RPAとは?企業での活用事例や導入メリットなどをわかりやすく解説

多くの企業が業務効率化を目的に「RPA」の導入を進めています。人手不足が深刻化する中、定型業務を自動化できるRPAは働き方改革の実現手段として注目されています。本記事では、RPAの基本的な仕組みから導入メリット、部門別の活用事例まで解説します。
目次
RPA(Robotic Process Automation)とは?
RPAは、パソコン上で人間が行う定型業務をソフトウェアロボットで自動化する技術です。繰り返し作業を代行することで、業務効率を向上させます。
RPAの仕組みと特徴
業務手順を「シナリオ」として登録し、その通りにソフトウェアがパソコン操作を自動実行する仕組みです。一度作成すれば同じ手順を正確に繰り返すため、処理のムラがなくなります。
多くのRPAツールはドラッグ&ドロップで操作できるため、プログラミング知識がなくても扱えます。既存システムをそのまま使い、画面操作を自動化できるため、システム変更なしで導入可能です。24時間365日稼働でき、大量処理を短時間で完了できます。
ソフトウェアロボットができること・できないこと
RPAは決められたルールに沿った定型作業を得意とし、人間より高速かつ正確に処理します。複数システム間のデータ転記や照合作業、定時レポート作成など、マニュアル化できる反復作業で効果を発揮します。
一方、事前に決められていない判断や創造的な対応が必要な業務には対応できません。AIとは異なり、定義された手順を忠実になぞる自動化ツールだからです。イレギュラーケースへの対応や、データ形式が毎回変わる作業、明確なルール化が難しい交渉業務などはRPA単体での自動化は困難です。
AIやマクロとの違いを整理する
Excelマクロは主にExcel内の作業を自動化する仕組みで、Office製品内で完結する処理に有効ですが、VBAの知識が必要です。一方RPAは、複数のアプリケーションやWebシステムを横断して操作を自動化でき、自動化範囲が広がります。
AIは大量データを機械学習し、柔軟な判断や予測を行う技術です。RPAは非常にルールベースで、事前に決められた作業のみ実行します。AIが「自律的に考える脳」なら、RPAは「決められた動作を繰り返す手」といえるでしょう。近年はRPAとAIを組み合わせ、AIが判断した結果に基づいてRPAがデータ入力するといった活用も進んでいます。

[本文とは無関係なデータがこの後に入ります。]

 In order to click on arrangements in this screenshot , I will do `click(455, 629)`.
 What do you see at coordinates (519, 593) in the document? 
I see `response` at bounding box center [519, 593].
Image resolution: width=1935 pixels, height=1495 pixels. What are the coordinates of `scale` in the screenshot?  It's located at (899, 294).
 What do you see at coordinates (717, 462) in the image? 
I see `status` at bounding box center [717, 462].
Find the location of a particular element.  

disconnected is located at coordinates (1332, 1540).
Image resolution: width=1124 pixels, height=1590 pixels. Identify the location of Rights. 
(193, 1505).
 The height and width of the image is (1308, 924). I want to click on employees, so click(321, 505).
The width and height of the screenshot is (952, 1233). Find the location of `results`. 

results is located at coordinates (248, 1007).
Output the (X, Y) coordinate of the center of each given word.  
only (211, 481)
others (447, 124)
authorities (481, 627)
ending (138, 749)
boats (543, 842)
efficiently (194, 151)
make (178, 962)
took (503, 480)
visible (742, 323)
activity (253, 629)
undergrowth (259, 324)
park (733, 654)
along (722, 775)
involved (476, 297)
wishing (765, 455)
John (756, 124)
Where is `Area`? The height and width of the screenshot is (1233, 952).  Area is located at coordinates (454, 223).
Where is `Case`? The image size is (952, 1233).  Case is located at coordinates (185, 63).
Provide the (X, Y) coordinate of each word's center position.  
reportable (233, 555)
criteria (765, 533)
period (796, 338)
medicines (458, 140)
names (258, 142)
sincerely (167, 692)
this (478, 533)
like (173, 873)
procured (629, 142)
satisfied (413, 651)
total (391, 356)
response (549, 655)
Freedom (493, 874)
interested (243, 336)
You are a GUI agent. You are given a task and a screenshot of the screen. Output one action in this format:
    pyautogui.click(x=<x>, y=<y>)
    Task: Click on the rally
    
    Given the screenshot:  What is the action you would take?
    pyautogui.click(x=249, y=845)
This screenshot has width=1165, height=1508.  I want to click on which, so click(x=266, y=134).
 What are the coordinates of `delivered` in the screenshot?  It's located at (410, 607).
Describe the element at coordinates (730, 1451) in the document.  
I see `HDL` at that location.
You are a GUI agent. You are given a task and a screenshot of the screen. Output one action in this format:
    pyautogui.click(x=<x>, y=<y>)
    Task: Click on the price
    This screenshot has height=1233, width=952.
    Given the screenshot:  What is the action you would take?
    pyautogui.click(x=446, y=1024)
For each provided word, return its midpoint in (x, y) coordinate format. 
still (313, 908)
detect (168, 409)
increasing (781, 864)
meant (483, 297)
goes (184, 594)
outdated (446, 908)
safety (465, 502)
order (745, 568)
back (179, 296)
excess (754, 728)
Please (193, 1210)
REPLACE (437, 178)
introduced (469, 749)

なぜ今RPAが注目されているのか|導入が加速する3つの背景
国内でRPA導入が急速に広がっています。背景には、労働力不足の深刻化、働き方改革とDX推進、技術進化による導入ハードル低下があります。
深刻化する労働力不足への対策として
少子高齢化に伴い、生産年齢人口が減少を続けています。総務省の統計によれば、1995年をピークに減少し続け、2050年には約5,275万人まで減る予測もあります。企業は限られた人材でこれまで以上の業務量をこなす必要に迫られています。
RPAは人間の代わりに定型業務を処理できるため、不足する労働力を補完する手段として期待されています。10人がかりの日次処理が1人とロボットで対応可能になったケースもあります。24時間稼働できるため、夜間や休日の作業もロボットに任せられます。
働き方改革とDX推進の切り札
国を挙げて働き方改革が推進されています。残業時間の上限規制強化により、企業は働き方の見直しを求められています。しかし業務量を減らせない中での残業削減は容易ではありません。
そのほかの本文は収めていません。